■ Given request 1:
Answer these questions from the comment thread on housing and transportation costs, one answer per line:
(a) Above what percentage of median household income do housing and transportation costs have to rise for an area to be shaded blue?
(b) Which metropolitan area does the first phase, released in January 2006, examine?
(c) What are the two primary independent variables named in the household transportation model?
■ Given request 2: In the comment thread on housing and transportation costs, rename "national number" as "nationwide figure". Then give that text again from "That's a national" up to and including "the complete study.".
■ Given request 3: Supply what follows the final comment in the thread on housing and transportation affordability.

For every complicated question, there is an answer that is simple, obvious, and wrong.
I wonder how they calculated the cost of transportation. Did they just assume that a monthly Metro pass could get anyone within a particular neighborhood served by public transit anywhere they needed to go? Or did they use actual costs? Did they also use actual transportation costs of the people living in the wealthier suburban neighborhoods (households that can afford luxury cars/SUVs)--and assume that nobody in the 'burbs ever carpools/vanpools/uses a park & ride to get to work or whatever--which would skew the results toward labeling those neighborhoods significantly more expensive than truly necessary?
I mean, you could live on the Plateau and drive a Civic to the P&R every day and spend significantly less than if you had a comparable home in a decent neighborhood within the city limits.
@2 - wtf? do you read?
Blue areas are those where housing and transportation together cost more than 48 percent of median household income ($50,733 for a family of 2.5)
That's a national number. Then it looks at each Block Group's housing + transit costs vs. that number and shades it accordingly.
FWIW, HUD puts a family of 2.5 in Seattle that makes 80% of Area Median Income somewhere between $49,000 and $55,000. So it might not be as drastic as the map shows, but the relative differences between two local areas should remain unchanged. Some of the blocks might switch colors though.
Hey, maybe if you click around you'll find answers to index calculation questions.
There are links to the complete study.
@6: Obviously they have to model it. It's not pulled out of thin air, though.
@8 - uh, no, you misunderstand. My point is related to @6's: cost of transportation for every suburbanite is hardly uniform. The mean cost of transportation for a Rentonite isn't necessarily as illustrative if the variance on the cost is high, in which case it still could be cheaper for a nontrivial population to live in Renton.
The first phase was released in January 2006 and specifically examines the variables that inform Housing + Transportation costs in St Paul/ Minneapolis, MN. The key to this report is the finding that the three primary dependent variables in the household transportation model are auto ownership, auto use and transit ridership and that the two primary independent variables are residential density and household income.
I dunno about this. I live in the middle of San Francisco (expensive!) and when I got rid of my car, I was saving a ton. More than I'd be saving than if I was driving around in Oakland or Berkeley.
But there's a hidden cost to taking transit: it's slow and unpleasant. At least in SF. So if your time is valuable (and whose isn't?) then the hours you spend on the bus make a dent in your savings.
@5, at least the ship canal is affordable -- I guess they assume you live in an intertube and paddle to work.
While I agree that transportation costs are often not considered in an adequate manner when dealing with costs, I have some real issues with their apparent methodology. Based on my knowledge of two cities on the list that I am quite familiar with and looking at their general description of methodology, my guess is they did not account for housing size. This makes central parts of cities inherently more affordable as there is a much gerater concentration of one bedrooms and studios. If you are talking about affordability for families, mixing in all the studios in the central part of a city is pretty useless.

■ Records supplied:
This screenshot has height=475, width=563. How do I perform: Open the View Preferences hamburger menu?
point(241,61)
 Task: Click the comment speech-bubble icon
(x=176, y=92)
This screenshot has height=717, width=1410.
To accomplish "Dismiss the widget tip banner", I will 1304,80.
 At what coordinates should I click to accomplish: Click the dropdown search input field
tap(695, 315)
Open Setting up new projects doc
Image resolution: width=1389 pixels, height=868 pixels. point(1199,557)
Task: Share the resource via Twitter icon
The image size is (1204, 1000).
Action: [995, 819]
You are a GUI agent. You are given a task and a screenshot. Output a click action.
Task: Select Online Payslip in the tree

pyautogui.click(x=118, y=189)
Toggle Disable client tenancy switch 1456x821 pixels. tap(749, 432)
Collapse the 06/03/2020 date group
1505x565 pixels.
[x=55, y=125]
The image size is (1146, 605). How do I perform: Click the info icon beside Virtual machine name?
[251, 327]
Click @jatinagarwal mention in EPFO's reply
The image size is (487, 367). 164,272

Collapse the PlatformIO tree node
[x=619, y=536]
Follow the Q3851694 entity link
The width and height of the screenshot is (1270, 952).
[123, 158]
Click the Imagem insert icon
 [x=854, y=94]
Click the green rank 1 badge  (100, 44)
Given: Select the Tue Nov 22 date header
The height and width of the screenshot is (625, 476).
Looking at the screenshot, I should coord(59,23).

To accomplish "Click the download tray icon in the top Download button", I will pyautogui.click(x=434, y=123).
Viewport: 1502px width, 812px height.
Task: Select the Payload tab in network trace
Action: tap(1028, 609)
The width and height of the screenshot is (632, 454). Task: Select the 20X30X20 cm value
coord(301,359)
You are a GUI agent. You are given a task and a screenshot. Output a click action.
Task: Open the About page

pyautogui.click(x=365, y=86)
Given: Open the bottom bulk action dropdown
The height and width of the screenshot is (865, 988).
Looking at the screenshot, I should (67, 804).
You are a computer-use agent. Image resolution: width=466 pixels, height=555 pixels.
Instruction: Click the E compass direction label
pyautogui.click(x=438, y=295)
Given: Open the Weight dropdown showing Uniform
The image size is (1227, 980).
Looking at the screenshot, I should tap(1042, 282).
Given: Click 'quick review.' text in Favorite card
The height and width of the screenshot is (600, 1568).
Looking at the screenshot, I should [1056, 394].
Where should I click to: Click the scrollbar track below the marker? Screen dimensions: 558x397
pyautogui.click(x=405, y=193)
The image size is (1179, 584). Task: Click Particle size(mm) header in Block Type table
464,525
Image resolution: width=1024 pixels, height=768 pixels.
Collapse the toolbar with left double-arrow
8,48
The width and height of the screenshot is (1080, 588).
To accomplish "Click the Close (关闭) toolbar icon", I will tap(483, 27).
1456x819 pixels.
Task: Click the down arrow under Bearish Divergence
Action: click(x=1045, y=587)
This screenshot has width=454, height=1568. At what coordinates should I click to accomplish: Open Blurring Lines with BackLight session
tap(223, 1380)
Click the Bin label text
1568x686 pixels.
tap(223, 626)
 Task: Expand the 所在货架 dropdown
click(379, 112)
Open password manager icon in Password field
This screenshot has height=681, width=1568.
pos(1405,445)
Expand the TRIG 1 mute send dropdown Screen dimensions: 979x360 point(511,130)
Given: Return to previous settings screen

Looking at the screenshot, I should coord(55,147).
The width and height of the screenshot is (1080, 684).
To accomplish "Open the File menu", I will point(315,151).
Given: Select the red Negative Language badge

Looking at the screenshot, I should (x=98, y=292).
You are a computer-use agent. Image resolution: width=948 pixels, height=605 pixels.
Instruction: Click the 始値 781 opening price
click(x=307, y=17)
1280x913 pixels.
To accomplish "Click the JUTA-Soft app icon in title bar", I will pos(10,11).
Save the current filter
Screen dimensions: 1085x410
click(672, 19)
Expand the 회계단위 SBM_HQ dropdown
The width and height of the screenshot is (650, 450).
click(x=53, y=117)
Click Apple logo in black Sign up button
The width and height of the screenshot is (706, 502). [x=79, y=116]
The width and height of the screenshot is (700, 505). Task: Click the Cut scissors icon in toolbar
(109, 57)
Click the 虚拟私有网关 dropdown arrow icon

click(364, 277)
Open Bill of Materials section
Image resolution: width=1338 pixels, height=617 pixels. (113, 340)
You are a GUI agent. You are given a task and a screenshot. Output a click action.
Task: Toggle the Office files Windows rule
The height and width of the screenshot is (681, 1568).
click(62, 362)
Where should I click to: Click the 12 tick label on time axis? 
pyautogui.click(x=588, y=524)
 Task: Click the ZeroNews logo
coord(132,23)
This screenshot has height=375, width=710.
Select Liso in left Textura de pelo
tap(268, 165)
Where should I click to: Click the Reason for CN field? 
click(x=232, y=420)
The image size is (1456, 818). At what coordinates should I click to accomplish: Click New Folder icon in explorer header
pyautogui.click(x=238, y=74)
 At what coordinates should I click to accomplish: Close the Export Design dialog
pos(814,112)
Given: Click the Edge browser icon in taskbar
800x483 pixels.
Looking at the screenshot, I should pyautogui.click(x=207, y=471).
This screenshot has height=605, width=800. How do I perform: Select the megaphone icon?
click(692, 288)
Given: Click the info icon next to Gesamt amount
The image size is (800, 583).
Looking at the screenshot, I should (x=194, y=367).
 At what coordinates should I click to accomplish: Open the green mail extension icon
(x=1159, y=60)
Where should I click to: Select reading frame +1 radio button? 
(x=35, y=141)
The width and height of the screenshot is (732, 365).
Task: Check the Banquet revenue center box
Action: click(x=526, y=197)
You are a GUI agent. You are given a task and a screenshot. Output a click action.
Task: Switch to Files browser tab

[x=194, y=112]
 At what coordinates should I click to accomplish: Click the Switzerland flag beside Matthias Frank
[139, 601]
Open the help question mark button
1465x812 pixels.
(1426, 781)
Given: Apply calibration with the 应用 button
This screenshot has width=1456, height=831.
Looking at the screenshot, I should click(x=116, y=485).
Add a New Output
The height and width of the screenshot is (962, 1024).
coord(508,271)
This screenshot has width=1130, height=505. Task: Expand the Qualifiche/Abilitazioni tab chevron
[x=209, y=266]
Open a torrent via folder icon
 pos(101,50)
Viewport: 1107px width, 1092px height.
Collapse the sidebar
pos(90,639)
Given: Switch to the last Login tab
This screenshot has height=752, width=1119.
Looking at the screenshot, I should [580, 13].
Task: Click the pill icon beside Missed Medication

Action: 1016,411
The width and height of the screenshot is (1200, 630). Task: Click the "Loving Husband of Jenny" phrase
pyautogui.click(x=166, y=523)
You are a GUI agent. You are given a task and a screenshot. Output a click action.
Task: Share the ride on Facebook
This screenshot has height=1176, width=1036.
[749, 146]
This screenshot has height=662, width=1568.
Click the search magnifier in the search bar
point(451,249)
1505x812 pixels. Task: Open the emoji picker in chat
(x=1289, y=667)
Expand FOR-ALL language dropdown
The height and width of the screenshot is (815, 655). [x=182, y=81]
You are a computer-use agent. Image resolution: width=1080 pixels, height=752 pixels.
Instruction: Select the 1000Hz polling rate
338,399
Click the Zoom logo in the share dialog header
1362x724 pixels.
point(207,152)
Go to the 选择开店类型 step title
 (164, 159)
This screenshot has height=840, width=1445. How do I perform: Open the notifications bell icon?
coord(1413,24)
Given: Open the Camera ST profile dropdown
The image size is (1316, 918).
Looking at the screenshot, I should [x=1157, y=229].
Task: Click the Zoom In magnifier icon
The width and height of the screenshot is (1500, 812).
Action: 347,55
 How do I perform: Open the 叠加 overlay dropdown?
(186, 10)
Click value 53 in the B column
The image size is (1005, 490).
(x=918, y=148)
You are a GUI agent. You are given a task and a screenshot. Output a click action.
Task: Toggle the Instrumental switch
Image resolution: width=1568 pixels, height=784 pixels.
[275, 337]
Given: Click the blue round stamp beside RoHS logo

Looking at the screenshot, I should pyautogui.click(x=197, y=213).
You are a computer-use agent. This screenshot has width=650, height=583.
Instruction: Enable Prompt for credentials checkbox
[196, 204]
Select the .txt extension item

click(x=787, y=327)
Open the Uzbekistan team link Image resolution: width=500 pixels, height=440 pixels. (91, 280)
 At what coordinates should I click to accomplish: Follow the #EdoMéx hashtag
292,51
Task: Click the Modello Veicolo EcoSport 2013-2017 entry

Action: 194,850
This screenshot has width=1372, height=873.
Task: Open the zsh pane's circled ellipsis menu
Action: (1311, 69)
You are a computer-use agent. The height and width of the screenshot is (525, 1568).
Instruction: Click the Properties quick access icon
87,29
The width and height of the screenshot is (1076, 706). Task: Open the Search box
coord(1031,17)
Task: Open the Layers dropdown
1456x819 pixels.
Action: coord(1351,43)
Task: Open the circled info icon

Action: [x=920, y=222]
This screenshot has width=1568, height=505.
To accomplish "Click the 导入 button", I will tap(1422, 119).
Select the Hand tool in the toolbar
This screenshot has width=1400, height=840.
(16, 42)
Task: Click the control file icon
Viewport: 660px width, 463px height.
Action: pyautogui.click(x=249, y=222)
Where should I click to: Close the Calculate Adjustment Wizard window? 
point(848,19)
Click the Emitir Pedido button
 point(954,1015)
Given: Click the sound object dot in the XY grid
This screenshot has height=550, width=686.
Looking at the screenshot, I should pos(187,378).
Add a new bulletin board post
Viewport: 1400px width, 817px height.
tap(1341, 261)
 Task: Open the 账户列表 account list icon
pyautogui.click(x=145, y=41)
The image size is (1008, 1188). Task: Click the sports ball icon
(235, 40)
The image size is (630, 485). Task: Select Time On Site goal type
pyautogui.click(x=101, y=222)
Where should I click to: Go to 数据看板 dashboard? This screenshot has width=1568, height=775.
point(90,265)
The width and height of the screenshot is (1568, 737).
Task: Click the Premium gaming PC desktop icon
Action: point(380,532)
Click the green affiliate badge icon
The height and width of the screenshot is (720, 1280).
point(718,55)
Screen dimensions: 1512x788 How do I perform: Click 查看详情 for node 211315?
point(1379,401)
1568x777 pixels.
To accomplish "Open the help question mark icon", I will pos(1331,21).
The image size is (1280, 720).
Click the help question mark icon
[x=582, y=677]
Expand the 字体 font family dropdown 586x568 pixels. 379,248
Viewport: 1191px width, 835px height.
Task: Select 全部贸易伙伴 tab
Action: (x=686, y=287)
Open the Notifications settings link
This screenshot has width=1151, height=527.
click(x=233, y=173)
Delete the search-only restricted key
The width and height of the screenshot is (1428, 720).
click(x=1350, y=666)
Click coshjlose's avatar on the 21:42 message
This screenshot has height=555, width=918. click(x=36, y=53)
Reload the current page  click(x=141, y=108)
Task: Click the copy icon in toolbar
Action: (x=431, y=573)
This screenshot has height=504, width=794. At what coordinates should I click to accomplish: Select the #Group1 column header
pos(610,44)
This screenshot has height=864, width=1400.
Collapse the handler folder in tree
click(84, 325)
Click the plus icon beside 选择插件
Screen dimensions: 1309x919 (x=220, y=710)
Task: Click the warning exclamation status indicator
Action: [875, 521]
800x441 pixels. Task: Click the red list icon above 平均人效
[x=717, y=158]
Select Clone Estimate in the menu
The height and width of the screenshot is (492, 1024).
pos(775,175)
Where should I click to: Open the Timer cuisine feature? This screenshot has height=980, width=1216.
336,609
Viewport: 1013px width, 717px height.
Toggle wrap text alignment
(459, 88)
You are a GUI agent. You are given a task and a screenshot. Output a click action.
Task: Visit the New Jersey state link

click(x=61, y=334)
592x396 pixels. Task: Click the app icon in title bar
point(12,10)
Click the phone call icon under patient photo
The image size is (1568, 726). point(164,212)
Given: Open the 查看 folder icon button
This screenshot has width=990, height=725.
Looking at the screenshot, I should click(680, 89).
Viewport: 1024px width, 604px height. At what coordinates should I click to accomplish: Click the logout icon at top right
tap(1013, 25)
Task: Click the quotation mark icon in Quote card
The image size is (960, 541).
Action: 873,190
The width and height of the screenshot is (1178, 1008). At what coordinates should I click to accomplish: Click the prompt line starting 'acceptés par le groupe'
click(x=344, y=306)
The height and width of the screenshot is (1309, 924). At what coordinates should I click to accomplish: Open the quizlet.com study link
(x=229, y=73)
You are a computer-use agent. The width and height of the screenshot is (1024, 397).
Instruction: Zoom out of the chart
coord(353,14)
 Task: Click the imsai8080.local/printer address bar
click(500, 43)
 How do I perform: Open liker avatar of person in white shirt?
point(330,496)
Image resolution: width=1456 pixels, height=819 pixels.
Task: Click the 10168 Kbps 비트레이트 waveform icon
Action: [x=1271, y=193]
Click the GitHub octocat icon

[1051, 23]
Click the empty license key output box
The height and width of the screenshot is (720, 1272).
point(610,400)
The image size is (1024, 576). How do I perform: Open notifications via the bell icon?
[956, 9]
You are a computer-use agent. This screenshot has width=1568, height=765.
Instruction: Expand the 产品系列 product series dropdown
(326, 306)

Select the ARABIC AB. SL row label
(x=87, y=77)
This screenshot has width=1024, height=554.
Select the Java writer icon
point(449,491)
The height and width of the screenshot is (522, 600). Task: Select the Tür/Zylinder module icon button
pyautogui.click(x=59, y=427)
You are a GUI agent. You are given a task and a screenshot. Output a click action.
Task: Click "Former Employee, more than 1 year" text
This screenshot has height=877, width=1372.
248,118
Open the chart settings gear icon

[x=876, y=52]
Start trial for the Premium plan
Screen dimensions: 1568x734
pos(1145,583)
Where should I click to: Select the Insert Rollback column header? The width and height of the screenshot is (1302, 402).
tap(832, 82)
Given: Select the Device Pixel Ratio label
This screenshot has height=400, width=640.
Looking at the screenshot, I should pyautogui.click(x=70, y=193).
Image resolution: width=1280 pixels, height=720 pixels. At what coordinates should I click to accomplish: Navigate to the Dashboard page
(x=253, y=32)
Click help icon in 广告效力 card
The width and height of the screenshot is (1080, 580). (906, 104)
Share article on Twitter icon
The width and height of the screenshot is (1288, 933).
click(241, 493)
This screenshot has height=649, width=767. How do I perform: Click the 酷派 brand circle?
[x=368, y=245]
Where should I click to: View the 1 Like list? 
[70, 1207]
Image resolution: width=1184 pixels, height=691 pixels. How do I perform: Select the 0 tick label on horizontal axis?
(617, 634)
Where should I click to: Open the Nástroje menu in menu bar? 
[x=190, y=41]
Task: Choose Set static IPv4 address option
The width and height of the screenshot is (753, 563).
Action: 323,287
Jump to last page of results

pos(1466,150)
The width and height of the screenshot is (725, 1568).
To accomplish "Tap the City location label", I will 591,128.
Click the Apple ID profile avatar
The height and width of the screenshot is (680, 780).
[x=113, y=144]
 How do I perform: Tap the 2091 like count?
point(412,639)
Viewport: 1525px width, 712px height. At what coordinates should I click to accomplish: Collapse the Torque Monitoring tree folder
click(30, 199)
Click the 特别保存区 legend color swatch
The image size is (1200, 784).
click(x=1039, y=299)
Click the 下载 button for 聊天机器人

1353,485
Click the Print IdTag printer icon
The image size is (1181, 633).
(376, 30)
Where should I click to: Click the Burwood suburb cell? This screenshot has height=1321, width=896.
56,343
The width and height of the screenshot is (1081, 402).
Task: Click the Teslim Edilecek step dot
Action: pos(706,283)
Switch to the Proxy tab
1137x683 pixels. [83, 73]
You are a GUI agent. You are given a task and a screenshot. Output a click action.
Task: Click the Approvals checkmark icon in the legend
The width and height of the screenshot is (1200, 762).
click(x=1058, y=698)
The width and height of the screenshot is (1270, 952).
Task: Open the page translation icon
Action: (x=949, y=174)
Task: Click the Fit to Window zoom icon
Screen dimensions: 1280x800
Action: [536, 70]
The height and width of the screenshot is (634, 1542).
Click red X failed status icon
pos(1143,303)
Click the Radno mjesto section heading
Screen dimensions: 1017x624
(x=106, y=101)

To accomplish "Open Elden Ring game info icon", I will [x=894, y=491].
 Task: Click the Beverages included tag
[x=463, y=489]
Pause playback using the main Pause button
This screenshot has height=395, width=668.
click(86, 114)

■ Exercise output 1:
(a) 48 percent
(b) St Paul/Minneapolis, MN
(c) Residential density and household income

■ Exercise output 2:
That's a nationwide figure. Then it looks at each Block Group's housing + transit costs vs. that number and shades it accordingly.
FWIW, HUD puts a family of 2.5 in Seattle that makes 80% of Area Median Income somewhere between $49,000 and $55,000. So it might not be as drastic as the map shows, but the relative differences between two local areas should remain unchanged. Some of the blocks might switch colors though.
Hey, maybe if you click around you'll find answers to index calculation questions.
There are links to the complete study.

■ Exercise output 3:
@6 "Let us take, for example, the case of an Eastside resident who drives to work on the Eastside. Does their transportation cost methodology deliver an accurate result? No, it doesn't."
Yes it does. See the http://htaindex.cnt.org/model_summary for a brief description of the methodology. The factor you suggest is included by means of the "job density" and "average time for journey to work" variables, which are computed per-neighborhood.
The Brookings Institution doesn't fuck around.
This in part explains the Sierra Club's ongoing opposition to light rail expansion in this region. What would happen if it expands to the eastside is people driving a half hour to reach the parking lots, then taking the trains to downtown (Bellevue or Seattle). That greatly expands the area where McMansion subdivisions in the Cascade foothills would go up. The realtors were the largest contributors to Prop. 1 precisely because it would make what now are exurbs to the east and south a very profitable group of areas to put in large SFD subdivisions. Moreover, it would cause the price of existing closer-in suburban subdivision homes to shoot up because of how the trains allow highly subsidized travels to downtown employers.
The Sierra Club is correct - putting in train lines without first locking down land use limits vastly increases sprawl of the worst sort.
@13 The ship canal is affordable, but Green Lake isn't. Portage cost?
@15, I did, and it doesn't - because they still wind up in a "blue" area based on aggregate data that doesn't reflect their individual situation.
@15, Agreed. The Brooking's Institute doesn't fuck around, it's true.
#18: These are averages, they didn't paint every single building teal or taupe.
Urban living is cheaper and better in pretty much every measurable way. Does anyone know why people still buy so many houses in the suburbs/exurbs? Is it still plain old white flight?
Devil in the details and all but the point that the extra costs of driving further haven't received enough attention is sound.
The financing needs to include the savings and that's a problem since those transportation costs could increase if a new job is taken. It certainly is the case that people have paid too little attention to extra costs of living farther out.
What will the map look like with ST2? Will the new taupe areas around stations make for a better and greener metro area?
@18 - You've finally done it Mr X. You've officially become more annoying than Will. You spout off about things that you obviously know nothing about - and shout down anyone who questions you. We all get it - you want Seattle to return to the halcyon days before traffic and high prices and all of these hipsters ruining your precious city. We understand how angered you are by all of the change, all of the progress. Get over it. In this specific case, of course there are individual situations - that's what statistical analysis is all about. I suggest you read the report, maybe then you won't look like such an idiot.
@18 - Wait, you want them to break it down to the individual level? It might take a while to complete that study.In any case, the study only purports to show what areas are generally unaffordable to a person of median income. It's NOT to show what area is affordable to this yuppie suburbanite or that bum in a suburban trailer park.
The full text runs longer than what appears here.